Sleeplessness and work

Sleeplessness makes me panicky. The night before last I woke at 3 AM and was unable to return to sleep and then last night I was so tired I was unable even to read let alone write. I went to bed around 6 PM unable to stay upright any longer. I did fall to sleep but woke again around 10 PM. I browsed around the internet for an hour or so, still unable to concentrate and finding myself easily upset. I mean I was getting upset over Obama’s heckler. Which led to getting upset about the fact that we seem never to learn from history, which led to me getting upset over human irrationality, and when I get to that point, the only thing to do is quit the day. So I went back to bed. And lay there.

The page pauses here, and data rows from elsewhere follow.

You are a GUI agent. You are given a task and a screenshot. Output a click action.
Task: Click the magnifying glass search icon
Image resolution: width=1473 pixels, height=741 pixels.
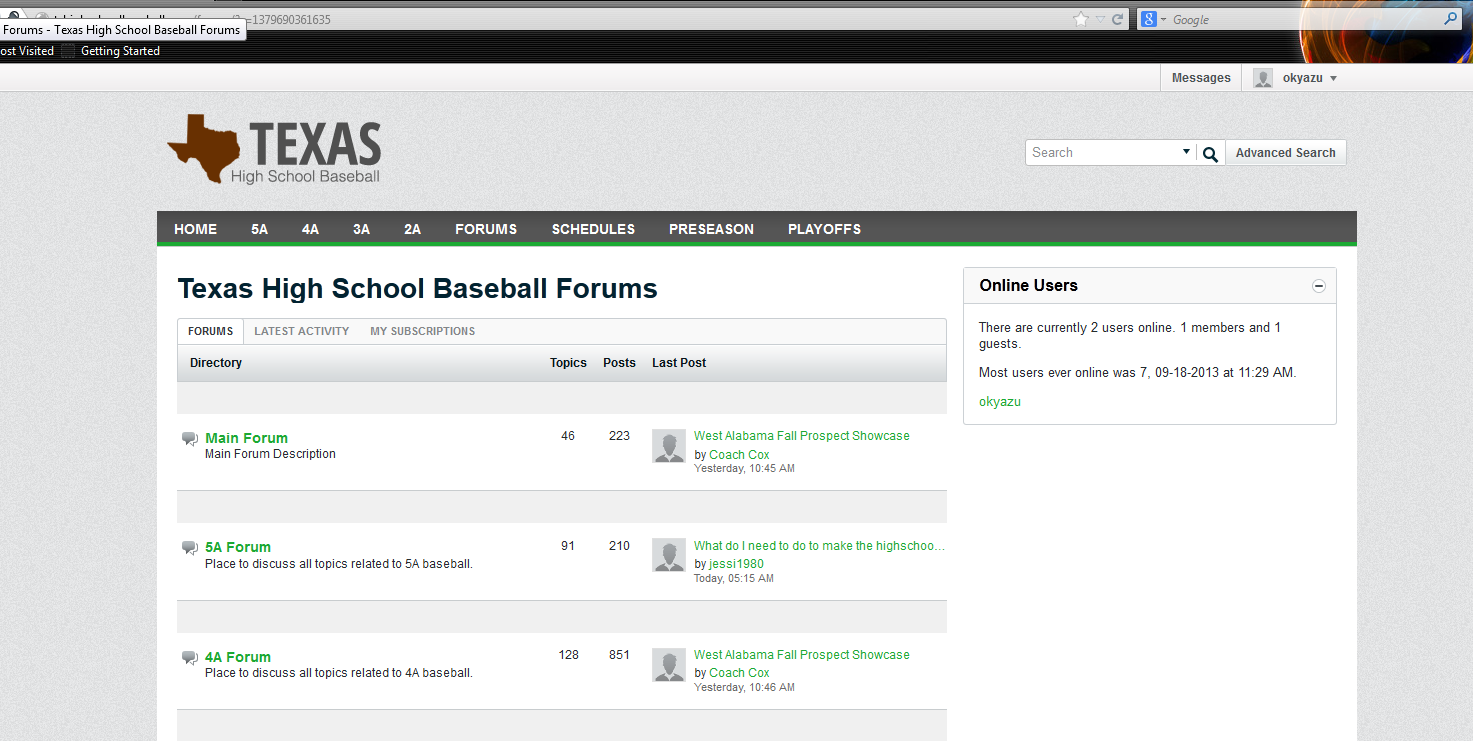[1209, 153]
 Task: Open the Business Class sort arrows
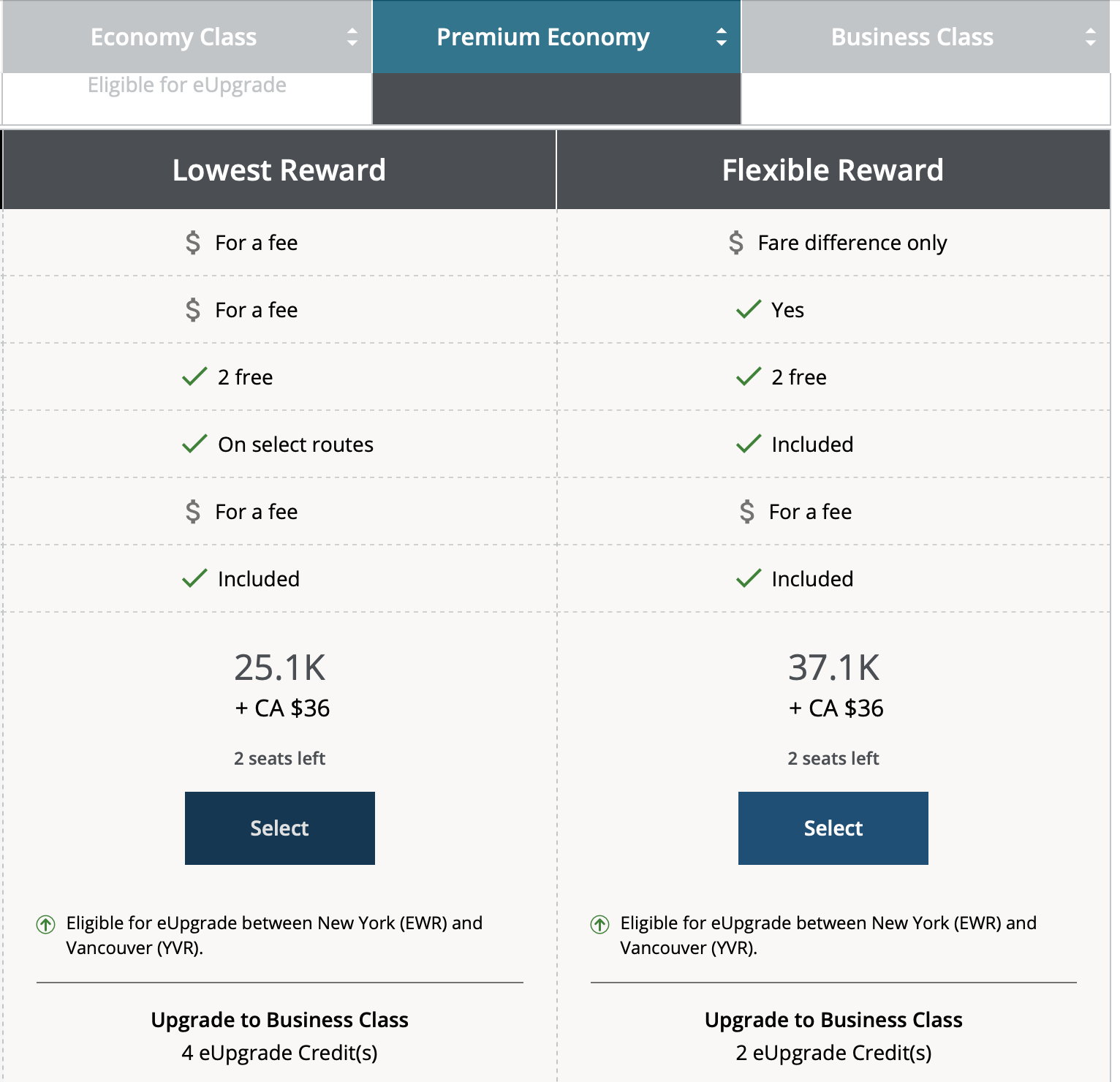[x=1091, y=37]
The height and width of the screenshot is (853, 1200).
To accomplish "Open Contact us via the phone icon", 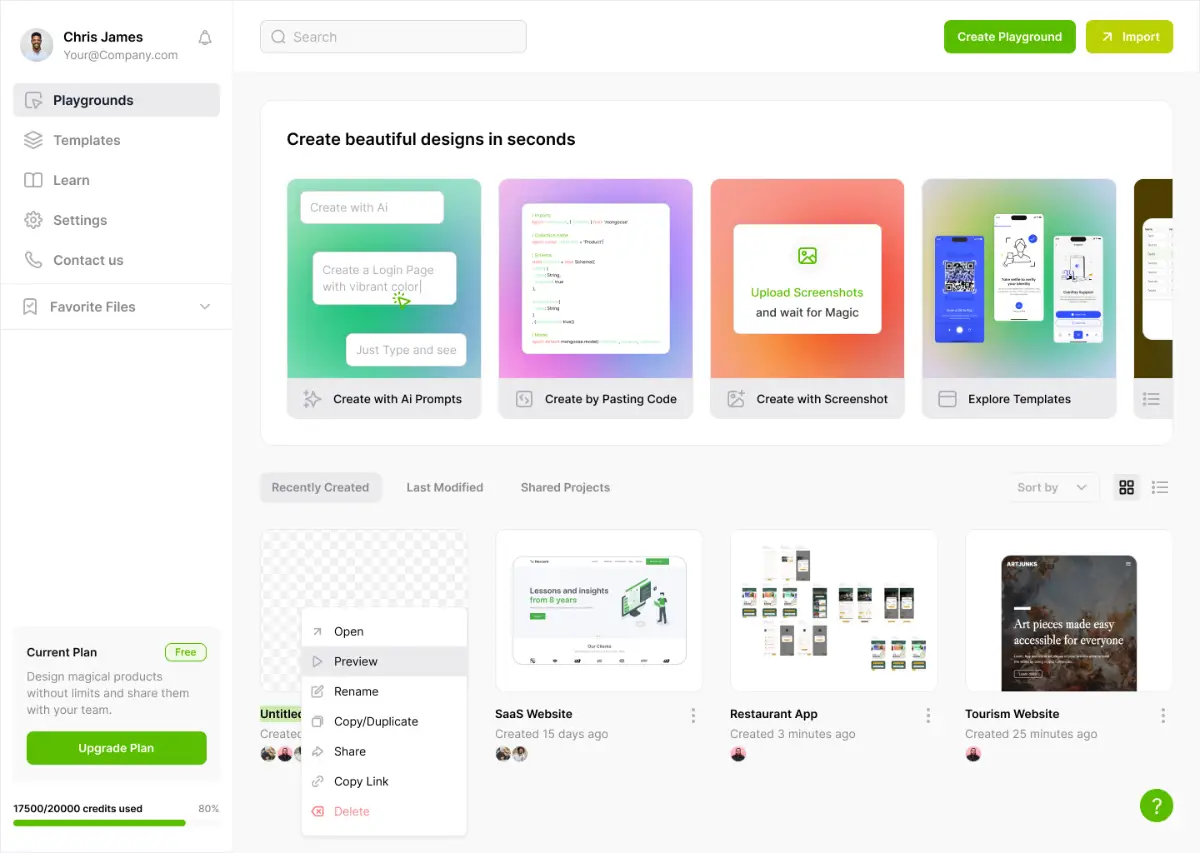I will click(x=31, y=260).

I have a job of course. During times when I have a less rigorous schedule, sleeplessness at night is not such an issue. I simply take a nap. Or two. But now I have to get up, go to work, and actually be able to think. My desktop reads (and I have a dual screen system) “Do your work. Don’t be stupid.” I do try to live up to that each day. It’s ever so much harder to do that with a platform of sleep deprivation.

Anyway, enough whinging. I did find myself feeling that feathery black wing of panic last night as I lay there contemplating another day of problems without another night of sleep, but I did finally fall back into mindlessness. I woke only an hour early and so feel as if I can manage with eye drops and black tea. Hopefully there won’t be too many nasty little surprises today.